MapPartitionsRDD[6] at values at <console>:43

In [5]:
val jsonstudents = spark.read.json(jrdd)

jsonstudents = [students: array<struct<address:array<struct<addtype:string,landmark:string,mobile:string>>,age:string,class:string,name:string,score:string>>]




[students: array<struct<address:array<struct<addtype:string,landmark:string,mobile:string>>,age:string,class:string,name:string,score:string>>]

In [6]:
jsonstudents.printSchema

root
 |-- students: array (nullable = true)
 |    |-- element: struct (containsNull = true)
 |    |    |-- address: array (nullable = true)
 |    |    |    |-- element: struct (containsNull = true)
 |    |    |    |    |-- addtype: string (nullable = true)
 |    |    |    |    |-- landmark: string (nullable = true)
 |    |    |    |    |-- mobile: string (nullable = true)
 |    |    |-- age: string (nullable = true)
 |    |    |-- class: string (nullable = true)
 |    |    |-- name: string (nullable = true)
 |    |    |-- score: string (nullable = true)



In [7]:
jsonstudents.show()

+--------------------+
|            students|
+--------------------+
|[[[[Home, KHT, 12...|
+--------------------+



### Reading JSON with multiple lines as true

In [10]:
val std = spark.read.option("multiline", "true").json("/user/viswatejaster9073/JSON/students.json")
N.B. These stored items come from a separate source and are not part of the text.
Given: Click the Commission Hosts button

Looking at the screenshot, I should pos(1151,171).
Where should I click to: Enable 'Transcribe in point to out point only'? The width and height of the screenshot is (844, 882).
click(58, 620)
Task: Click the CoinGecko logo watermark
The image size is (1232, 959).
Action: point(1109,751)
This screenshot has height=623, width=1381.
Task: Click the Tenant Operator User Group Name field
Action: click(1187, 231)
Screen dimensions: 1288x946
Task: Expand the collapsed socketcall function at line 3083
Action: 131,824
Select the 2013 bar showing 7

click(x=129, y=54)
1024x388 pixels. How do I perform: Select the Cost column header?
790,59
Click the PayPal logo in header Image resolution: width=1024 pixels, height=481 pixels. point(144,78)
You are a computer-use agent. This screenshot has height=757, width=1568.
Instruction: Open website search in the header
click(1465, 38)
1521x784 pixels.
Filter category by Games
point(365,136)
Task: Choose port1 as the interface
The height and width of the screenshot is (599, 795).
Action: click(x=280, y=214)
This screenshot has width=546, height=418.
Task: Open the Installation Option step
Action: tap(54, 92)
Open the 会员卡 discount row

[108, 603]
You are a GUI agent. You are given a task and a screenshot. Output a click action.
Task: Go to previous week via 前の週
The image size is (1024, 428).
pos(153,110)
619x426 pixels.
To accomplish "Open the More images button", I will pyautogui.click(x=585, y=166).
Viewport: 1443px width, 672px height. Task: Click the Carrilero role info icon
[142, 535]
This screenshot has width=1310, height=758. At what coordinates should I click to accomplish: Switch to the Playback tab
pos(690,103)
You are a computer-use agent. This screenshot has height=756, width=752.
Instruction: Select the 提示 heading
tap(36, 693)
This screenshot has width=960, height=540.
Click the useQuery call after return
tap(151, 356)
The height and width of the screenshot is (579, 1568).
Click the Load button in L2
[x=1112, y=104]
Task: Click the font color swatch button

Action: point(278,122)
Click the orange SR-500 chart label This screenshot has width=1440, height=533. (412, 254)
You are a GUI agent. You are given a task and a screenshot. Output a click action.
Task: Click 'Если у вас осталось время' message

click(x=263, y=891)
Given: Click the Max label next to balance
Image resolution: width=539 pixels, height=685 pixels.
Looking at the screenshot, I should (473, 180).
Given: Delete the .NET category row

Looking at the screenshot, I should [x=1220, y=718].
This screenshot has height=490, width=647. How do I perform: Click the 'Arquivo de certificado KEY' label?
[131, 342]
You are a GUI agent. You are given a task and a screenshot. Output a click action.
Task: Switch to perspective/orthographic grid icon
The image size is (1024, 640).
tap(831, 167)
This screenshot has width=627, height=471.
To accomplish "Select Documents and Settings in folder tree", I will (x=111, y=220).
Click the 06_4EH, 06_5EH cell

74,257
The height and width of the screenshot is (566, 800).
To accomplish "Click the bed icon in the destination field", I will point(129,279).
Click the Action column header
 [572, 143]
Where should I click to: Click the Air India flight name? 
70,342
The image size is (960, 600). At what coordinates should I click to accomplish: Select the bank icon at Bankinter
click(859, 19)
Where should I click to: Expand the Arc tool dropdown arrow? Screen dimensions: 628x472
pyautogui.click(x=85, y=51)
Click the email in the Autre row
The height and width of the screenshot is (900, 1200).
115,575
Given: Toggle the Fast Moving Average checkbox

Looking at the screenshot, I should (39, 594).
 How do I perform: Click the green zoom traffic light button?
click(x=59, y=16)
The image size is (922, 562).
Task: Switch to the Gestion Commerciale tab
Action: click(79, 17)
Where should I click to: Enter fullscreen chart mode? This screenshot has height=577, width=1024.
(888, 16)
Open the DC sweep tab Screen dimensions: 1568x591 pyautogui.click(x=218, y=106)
std = [students: array<struct<address:array<struct<addtype:string,landmark:string,mobile:string>>,age:string,class:string,name:string,score:string>>]


[students: array<struct<address:array<struct<addtype:string,landmark:string,mobile:string>>,age:string,class:string,name:string,score:string>>]

In [11]:
std.printSchema

root
 |-- students: array (nullable = true)
 |    |-- element: struct (containsNull = true)
 |    |    |-- address: array (nullable = true)
 |    |    |    |-- element: struct (containsNull = true)
 |    |    |    |    |-- addtype: string (nullable = true)
 |    |    |    |    |-- landmark: string (nullable = true)
 |    |    |    |    |-- mobile: string (nullable = true)
 |    |    |-- age: string (nullable = true)
 |    |    |-- class: string (nullable = true)
 |    |    |-- name: string (nullable = true)
 |    |    |-- score: string (nullable = true)



# Viewing JSON dataframe
## if you see the below results our Dataframe it read the whole json as a single line

In [5]:
std.show()

+--------------------+
|        OrderedItems|
+--------------------+
|[[[9878987890, 12...|
+--------------------+



### lets use spark SQL to seperate/explode the the single column called students 

In [11]:
std.createOrReplaceTempView("stu")

In [12]:
val result = spark.sql("select s.address.addtype,s.address.mobile,s.address.landmark,s.age,s.class,s.name,s.score from stu lateral view explode(students) t as s")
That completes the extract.